Getting Your Solar Installation in Australia Right
A great solar installation in Australia comes down to the install as much as the gear. To know your solar racking is installed correctly:
check your solar installer is accredited with Solar Accreditation Australia
ask which racking brand and variant suits your roof, and ask for the warranty document
ask how they handle roof penetration, flashing and the roof load
look for neat, even rows of panels with tidy cable management
Is quality racking worth a little extra? For most homes, yes:
it is a small part of the total cost but carries a big share of the long-term risk
it matters most for coastal homes, complex roofs and long-term owners
the thing to avoid is cheap, unrated racking with no Australian standards compliance
Your racking is also the foundation for everything else on the roof. Whether you are adding solar battery storage in Australia now or planning EV charger installation down the track, it all sits on the mounting system.
If you are looking to find out whether your home is ready for a solar system, you can read more here.
Frequently Asked Questions
How long does solar racking last on an Australian roof?
Quality racking like Clenergy is built to outlast the panels. The official Clenergy Australia product warranty covers the racking for 25 years, and the aluminium and stainless parts are rated for the full term across every corrosivity category. In the harshest coastal zones, some steel components carry shorter cover, so check which parts apply to your address.

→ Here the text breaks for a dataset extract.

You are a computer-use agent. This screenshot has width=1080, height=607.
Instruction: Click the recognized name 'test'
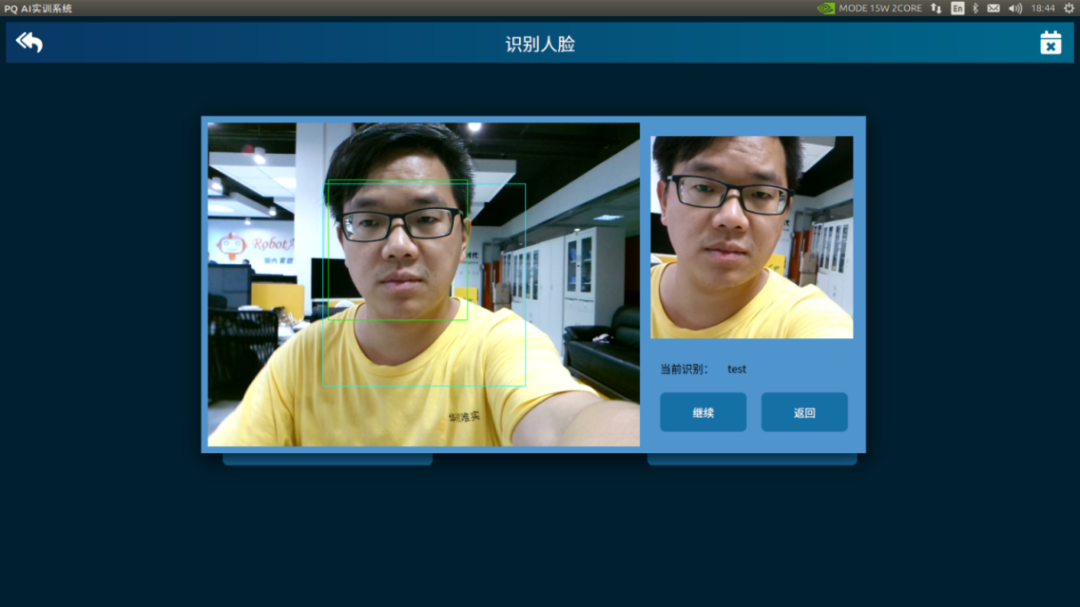737,369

Does solar racking affect my roof warranty?
It can, if it is done badly. Every install needs roof penetrations or clamps, and poor workmanship there can cause leaks and put a roof or building warranty at risk. Done properly by an accredited installer with correct flashing and sealing, your roof stays sound. Always ask how your installer manages roof penetration and waterproofing.
What solar mounting system is best for ColorBond roofs?
For ColorBond and other steel roofing you want a system with brackets that clamp securely to the roof ribs and keep roof penetrations to a minimum. Clenergy’s Klip-Lok and corrugated interfaces are designed for exactly this, which is part of why it suits so many Australian homes. Your installer should match the right interface to your specific roof profile.
How do I know if my solar racking is installed correctly?
A few quick checks tell you a lot:
the installer can explain how they sealed every roof penetration
the installer is accredited with Solar Accreditation Australia
the rows of panels are neat and even, with tidy cable management
you have the racking warranty document and know what it covers
Is now a good time to install solar, or should I wait?
For most homeowners, the sooner your system is generating, the sooner it cuts your bills, so waiting rarely pays off. The main exception is if you plan to replace your roof in the next year or two. In that case, do the roof first, so the racking goes onto sound material and does not have to come off again later.